Zuerst aber gibt’s noch mal die wunderbare Geschichte, wie eine Berliner Großstadtgöre einmal abends in die Sauna gehen wollte und dann doch nicht dazu kam, weil Joschka, Fritze und der Kanzler sie plötzlich zur Ministerin für Verbraucherschutz und Landwirtschaft erkoren. Künast berichtet en détail über ihren spektakulären Einstieg auf dem Höhepunkt der BSE-Krise, über die ersten Amtstage, wie sie mit Prinz Charles ein Tässchen Tee trank, ihre Jungfernreden im Bundestag und vor Bauern hielt und wie sie auf der grünen Woche Kälbchen Peter streichelte.

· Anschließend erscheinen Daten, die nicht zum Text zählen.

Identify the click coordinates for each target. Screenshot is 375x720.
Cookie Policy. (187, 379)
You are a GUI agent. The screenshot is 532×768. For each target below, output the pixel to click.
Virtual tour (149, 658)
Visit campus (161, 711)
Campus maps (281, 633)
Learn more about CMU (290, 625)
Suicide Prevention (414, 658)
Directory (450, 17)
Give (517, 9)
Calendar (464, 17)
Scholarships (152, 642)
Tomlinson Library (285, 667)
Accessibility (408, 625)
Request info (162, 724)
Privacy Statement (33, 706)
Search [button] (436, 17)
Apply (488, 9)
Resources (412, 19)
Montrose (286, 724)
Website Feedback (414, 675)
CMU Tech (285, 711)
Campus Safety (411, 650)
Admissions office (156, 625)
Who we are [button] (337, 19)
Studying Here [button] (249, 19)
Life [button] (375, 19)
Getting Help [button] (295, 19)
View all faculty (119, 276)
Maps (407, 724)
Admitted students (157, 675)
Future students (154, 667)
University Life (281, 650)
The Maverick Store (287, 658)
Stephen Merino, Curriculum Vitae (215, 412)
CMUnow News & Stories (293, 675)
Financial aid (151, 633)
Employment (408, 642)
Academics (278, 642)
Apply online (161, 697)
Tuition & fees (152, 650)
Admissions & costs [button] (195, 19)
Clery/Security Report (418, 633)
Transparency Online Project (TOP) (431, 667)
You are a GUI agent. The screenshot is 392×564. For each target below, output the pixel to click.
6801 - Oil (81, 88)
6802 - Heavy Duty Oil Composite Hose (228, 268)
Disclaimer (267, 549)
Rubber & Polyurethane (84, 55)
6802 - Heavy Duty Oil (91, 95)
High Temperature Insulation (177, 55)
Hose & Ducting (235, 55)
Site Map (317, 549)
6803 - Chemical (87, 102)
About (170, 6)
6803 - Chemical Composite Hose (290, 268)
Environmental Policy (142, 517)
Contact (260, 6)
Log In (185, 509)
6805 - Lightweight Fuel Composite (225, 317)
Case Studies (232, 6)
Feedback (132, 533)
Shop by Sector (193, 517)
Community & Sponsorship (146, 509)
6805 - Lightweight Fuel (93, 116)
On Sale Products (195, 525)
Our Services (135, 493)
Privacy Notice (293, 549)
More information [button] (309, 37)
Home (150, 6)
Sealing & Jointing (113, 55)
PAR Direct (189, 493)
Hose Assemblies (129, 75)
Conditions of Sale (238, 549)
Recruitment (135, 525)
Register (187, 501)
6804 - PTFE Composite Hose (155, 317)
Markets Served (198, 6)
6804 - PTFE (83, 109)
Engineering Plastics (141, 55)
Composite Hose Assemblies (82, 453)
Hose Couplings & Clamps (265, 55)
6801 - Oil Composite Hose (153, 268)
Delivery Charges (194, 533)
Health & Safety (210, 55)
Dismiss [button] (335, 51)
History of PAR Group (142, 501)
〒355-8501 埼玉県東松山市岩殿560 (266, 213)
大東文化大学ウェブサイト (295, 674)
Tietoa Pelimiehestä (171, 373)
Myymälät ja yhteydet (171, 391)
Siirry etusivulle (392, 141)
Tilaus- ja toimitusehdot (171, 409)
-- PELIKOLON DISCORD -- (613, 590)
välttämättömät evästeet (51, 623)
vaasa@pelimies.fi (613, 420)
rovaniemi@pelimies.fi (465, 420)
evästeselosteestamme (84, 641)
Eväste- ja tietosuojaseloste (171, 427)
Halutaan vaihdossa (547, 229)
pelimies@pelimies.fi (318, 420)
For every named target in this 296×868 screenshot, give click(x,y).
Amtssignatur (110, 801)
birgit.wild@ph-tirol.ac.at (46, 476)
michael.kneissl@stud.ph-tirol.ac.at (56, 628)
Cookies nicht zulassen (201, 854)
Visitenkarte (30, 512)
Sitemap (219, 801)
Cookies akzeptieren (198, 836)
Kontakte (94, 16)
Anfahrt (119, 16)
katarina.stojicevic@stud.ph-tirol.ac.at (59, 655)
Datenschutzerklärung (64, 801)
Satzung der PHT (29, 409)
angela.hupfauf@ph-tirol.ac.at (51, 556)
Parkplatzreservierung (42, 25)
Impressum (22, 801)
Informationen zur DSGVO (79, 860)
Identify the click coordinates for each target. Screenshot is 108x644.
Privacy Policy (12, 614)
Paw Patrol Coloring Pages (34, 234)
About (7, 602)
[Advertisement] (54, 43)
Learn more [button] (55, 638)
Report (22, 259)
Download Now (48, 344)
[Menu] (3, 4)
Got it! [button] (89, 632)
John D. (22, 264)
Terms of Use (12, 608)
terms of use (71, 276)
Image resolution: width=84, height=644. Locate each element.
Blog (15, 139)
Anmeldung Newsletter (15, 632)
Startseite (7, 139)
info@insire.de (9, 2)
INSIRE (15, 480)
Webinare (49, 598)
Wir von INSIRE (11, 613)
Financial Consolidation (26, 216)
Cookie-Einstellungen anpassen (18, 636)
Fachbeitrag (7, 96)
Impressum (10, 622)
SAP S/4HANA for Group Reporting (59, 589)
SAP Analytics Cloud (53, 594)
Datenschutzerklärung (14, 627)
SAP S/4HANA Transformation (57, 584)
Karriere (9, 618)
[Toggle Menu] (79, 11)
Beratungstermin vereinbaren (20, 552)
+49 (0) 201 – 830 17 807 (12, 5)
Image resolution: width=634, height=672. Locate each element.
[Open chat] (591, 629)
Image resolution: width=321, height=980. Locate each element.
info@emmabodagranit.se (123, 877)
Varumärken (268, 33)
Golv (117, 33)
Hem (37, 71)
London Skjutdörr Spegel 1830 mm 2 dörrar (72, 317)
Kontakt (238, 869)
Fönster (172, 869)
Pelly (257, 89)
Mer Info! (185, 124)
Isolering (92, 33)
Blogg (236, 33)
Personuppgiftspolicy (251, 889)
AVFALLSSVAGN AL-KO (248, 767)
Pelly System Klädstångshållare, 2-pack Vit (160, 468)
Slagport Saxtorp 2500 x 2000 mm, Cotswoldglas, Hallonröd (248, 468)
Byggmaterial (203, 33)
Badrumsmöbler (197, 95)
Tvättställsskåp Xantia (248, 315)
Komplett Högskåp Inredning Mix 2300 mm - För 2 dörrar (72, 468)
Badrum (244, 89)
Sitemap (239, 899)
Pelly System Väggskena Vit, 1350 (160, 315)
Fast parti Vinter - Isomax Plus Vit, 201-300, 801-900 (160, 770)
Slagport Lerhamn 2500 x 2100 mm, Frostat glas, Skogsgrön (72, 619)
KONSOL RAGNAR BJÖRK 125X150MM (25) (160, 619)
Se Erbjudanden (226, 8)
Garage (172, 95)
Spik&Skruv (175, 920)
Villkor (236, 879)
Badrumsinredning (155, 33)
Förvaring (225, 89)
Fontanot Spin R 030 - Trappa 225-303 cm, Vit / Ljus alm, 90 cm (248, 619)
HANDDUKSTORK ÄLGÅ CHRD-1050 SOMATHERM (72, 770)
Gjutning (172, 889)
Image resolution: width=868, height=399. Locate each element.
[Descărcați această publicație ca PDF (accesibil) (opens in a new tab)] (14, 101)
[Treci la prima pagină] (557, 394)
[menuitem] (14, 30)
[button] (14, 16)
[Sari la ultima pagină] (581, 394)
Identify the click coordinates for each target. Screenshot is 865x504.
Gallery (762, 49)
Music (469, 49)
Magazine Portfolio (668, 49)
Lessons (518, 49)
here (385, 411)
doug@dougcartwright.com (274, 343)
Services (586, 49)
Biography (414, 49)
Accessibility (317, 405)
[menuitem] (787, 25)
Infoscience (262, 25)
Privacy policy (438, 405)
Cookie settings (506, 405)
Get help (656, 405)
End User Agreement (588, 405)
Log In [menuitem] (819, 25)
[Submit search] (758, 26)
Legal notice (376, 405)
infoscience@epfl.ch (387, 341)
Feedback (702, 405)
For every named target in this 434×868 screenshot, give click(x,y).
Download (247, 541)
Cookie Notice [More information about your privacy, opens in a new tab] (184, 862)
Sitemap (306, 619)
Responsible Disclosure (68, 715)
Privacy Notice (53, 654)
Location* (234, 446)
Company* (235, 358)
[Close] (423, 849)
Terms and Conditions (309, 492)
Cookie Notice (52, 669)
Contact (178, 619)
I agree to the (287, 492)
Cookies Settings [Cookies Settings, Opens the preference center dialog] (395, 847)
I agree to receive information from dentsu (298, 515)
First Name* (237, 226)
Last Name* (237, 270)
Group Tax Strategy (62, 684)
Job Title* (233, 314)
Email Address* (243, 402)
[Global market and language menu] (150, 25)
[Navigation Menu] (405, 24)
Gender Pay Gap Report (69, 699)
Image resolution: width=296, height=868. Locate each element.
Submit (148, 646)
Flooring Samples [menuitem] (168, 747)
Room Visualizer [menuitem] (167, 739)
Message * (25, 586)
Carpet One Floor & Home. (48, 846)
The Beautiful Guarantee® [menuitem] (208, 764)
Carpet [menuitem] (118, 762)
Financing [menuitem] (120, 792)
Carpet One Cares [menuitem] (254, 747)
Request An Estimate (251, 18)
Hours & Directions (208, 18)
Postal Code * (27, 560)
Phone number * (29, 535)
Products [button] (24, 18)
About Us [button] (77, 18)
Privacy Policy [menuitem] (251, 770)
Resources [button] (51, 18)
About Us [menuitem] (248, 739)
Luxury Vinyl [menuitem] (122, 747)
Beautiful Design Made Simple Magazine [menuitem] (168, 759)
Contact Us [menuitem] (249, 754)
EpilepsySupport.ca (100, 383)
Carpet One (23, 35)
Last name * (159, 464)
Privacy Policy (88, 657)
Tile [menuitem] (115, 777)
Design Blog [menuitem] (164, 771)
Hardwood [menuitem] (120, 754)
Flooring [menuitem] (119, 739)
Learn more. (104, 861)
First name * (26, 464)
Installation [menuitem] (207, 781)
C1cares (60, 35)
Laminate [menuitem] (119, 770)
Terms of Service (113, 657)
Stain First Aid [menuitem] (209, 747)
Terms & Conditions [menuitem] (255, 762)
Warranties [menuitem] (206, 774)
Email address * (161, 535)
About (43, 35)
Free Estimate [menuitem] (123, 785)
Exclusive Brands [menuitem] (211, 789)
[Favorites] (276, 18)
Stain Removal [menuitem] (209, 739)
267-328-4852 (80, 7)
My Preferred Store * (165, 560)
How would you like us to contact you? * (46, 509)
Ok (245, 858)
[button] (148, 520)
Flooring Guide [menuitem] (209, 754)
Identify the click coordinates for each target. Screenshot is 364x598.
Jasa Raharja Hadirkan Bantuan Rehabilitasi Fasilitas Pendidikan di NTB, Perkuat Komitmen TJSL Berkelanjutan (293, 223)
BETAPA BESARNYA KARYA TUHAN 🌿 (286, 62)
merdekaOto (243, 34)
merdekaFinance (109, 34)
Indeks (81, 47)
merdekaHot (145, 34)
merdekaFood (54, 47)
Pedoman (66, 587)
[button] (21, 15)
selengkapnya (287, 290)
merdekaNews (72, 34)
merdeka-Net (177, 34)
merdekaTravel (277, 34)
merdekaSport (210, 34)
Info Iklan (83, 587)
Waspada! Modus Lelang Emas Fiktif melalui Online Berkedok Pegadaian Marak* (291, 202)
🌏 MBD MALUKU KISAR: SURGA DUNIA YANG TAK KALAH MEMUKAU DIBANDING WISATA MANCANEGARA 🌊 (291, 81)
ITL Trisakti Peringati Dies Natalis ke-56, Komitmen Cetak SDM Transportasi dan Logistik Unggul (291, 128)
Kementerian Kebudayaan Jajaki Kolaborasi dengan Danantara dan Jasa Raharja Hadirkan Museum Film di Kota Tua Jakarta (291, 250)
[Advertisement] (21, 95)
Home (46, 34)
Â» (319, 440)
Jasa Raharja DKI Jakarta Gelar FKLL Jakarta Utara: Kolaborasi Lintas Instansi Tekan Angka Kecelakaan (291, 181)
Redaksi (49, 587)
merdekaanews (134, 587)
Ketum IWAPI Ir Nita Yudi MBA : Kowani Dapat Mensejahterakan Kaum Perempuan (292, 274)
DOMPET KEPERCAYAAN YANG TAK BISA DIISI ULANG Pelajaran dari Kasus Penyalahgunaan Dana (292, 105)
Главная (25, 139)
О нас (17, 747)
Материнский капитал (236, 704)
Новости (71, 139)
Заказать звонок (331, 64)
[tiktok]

Was dabei auffällt: kein Wort über ihren Amtsvorgänger, schon gar kein böses. SPD-Minister Karl-Heinz Funke, der für das BSE-Debakel entscheidende Verantwortung trug und der deshalb auch zurückgetreten wurde, wird höflich ausgespart. Stattdessen wird Stoiber gekeult: „Der Deutsche Bauernverband und vor allem Bayerns Ministerpräsident Edmund Stoiber hatten lautstark jegliche Gefahr bestritten. Bis zuletzt stand Stoiber an der Spitze des Verharmloserkartells.“ Natürlich weiß auch Künast, dass an der Spitze der BSE-Vertuscher und Verleugner niemand anders als der amtliche Landwirtschaftsminister des rotgrünen Kabinetts stand, aber im Wahljahr muss man es nicht so genau nehmen.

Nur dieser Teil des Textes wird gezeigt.